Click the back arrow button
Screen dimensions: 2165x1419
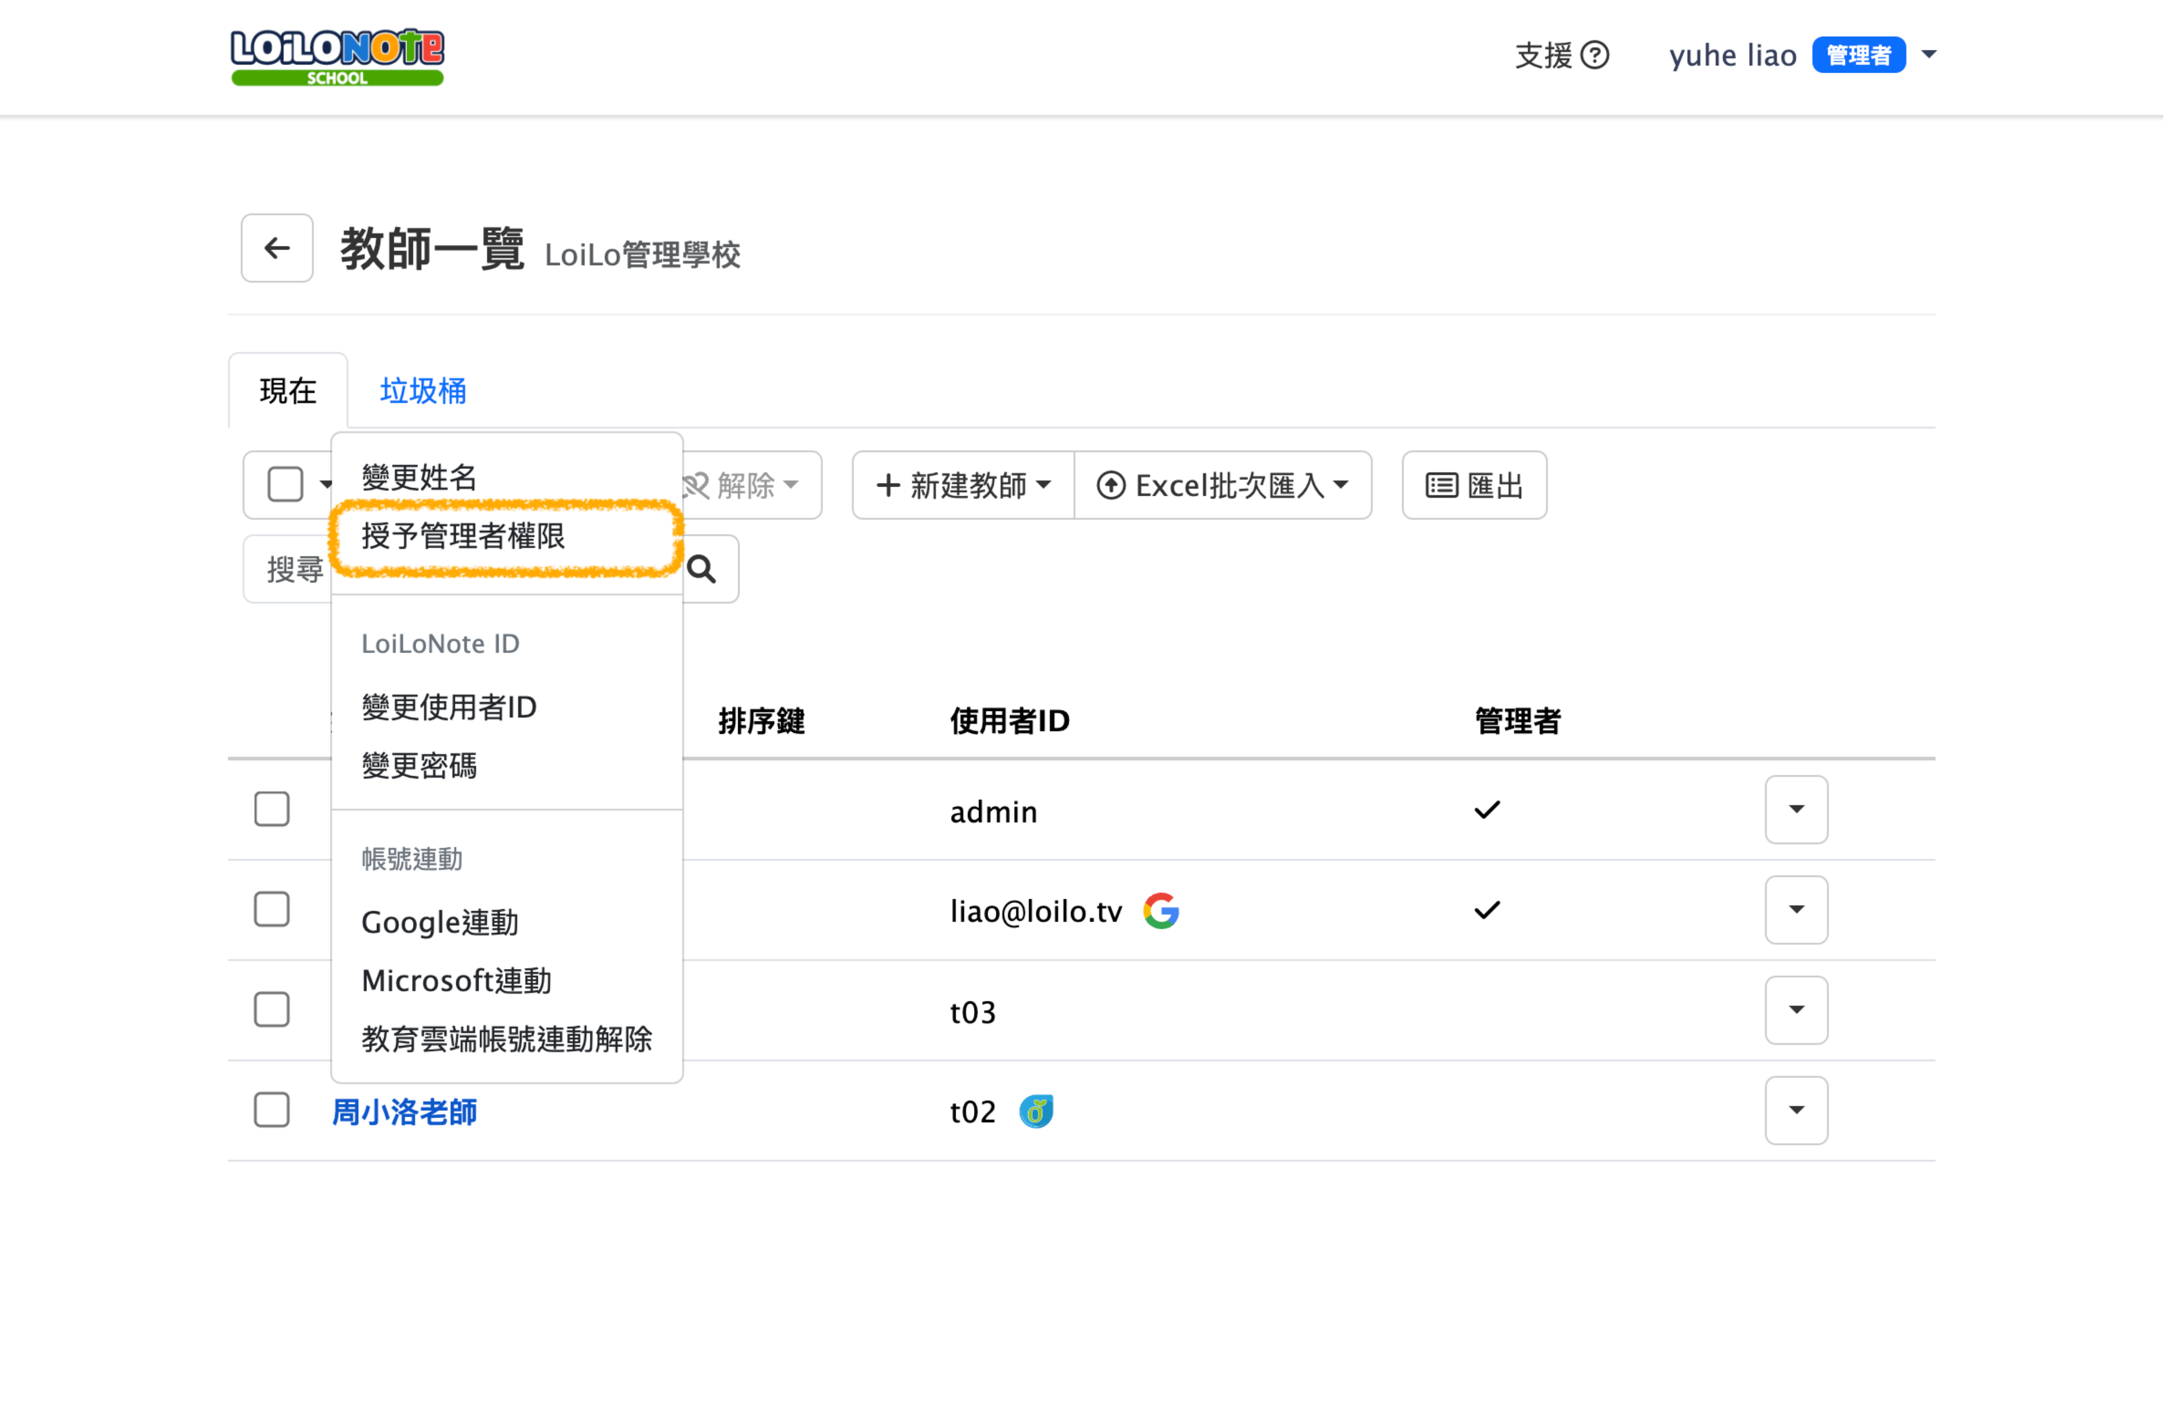(x=277, y=248)
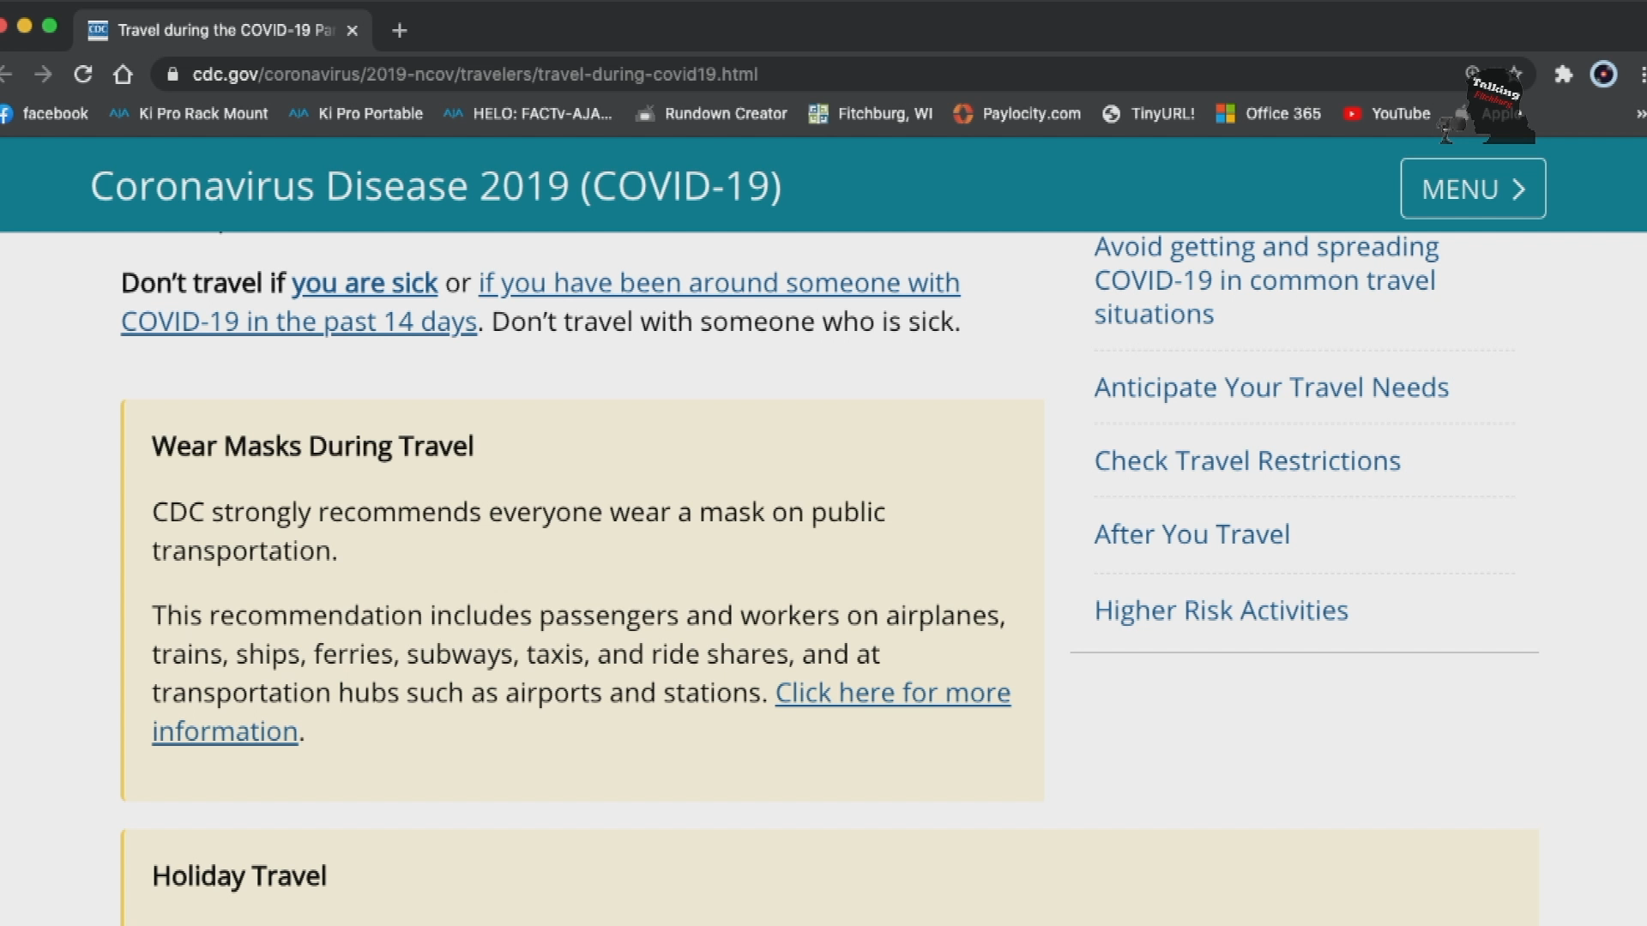Launch Office 365 from the bookmarks bar
Screen dimensions: 1647x926
point(1282,113)
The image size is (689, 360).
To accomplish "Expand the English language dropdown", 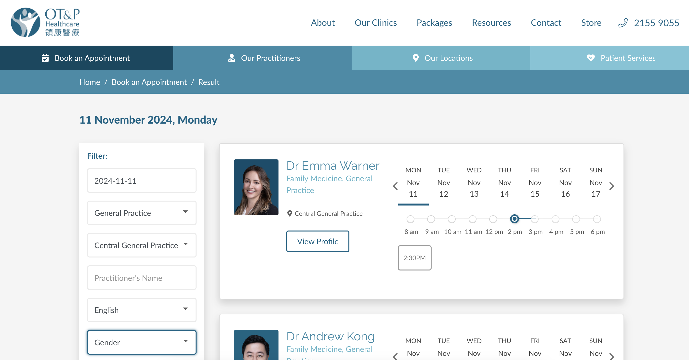I will tap(141, 310).
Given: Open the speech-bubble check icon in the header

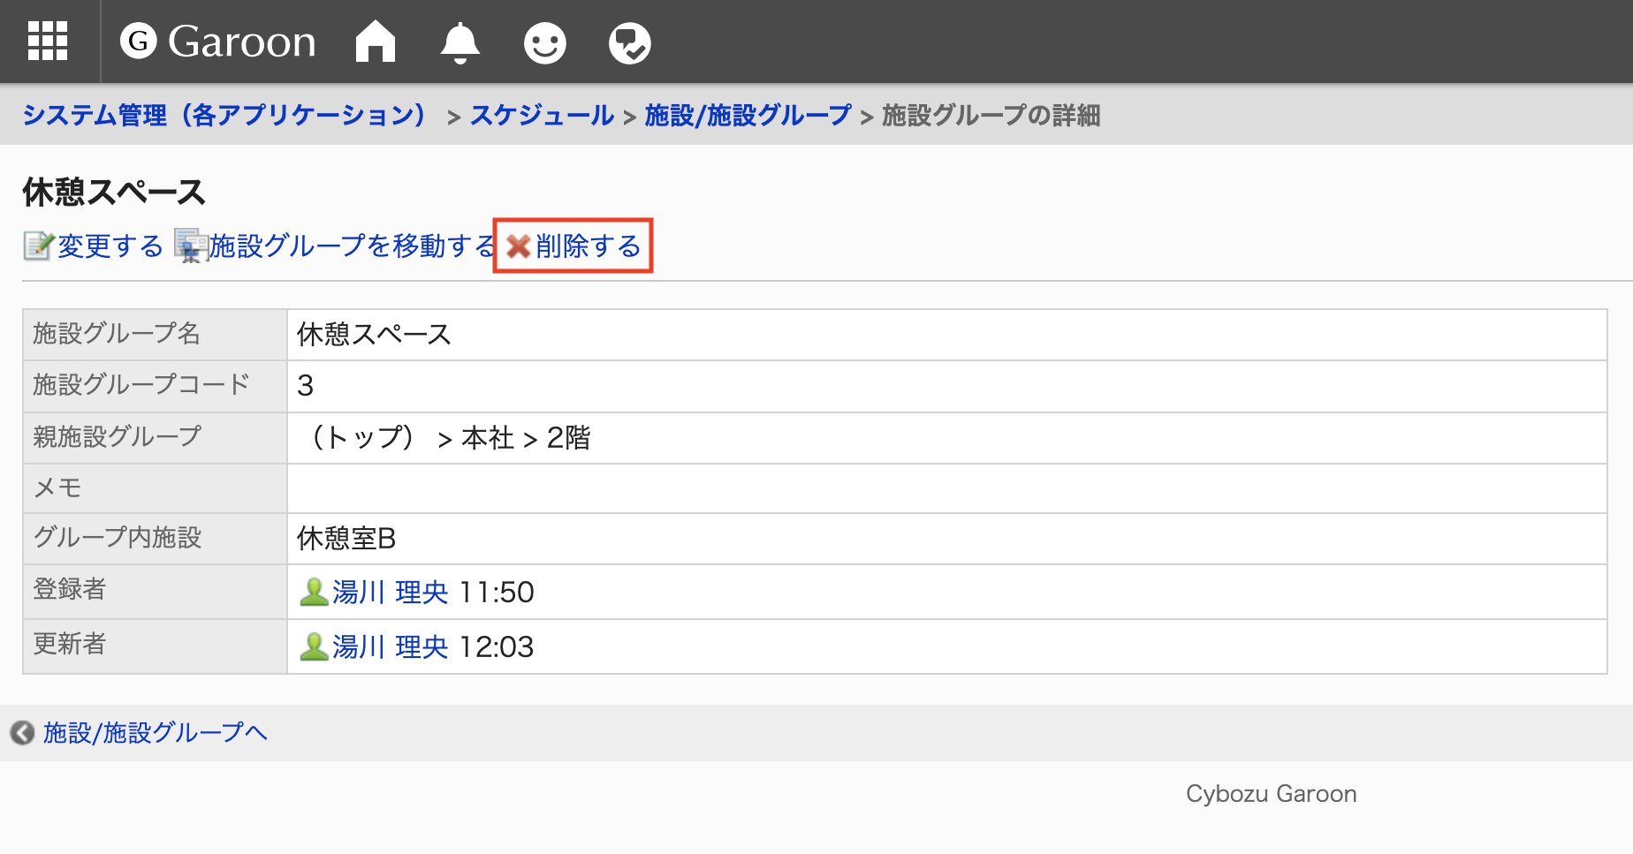Looking at the screenshot, I should (629, 41).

• _Problem description_
Your answer must be exactly the lines from the one with "Given: Open the" through the final line of the data, with no pictures in it.

• _Finished task_
Given: Open the speech-bubble check icon in the header

Looking at the screenshot, I should (629, 41).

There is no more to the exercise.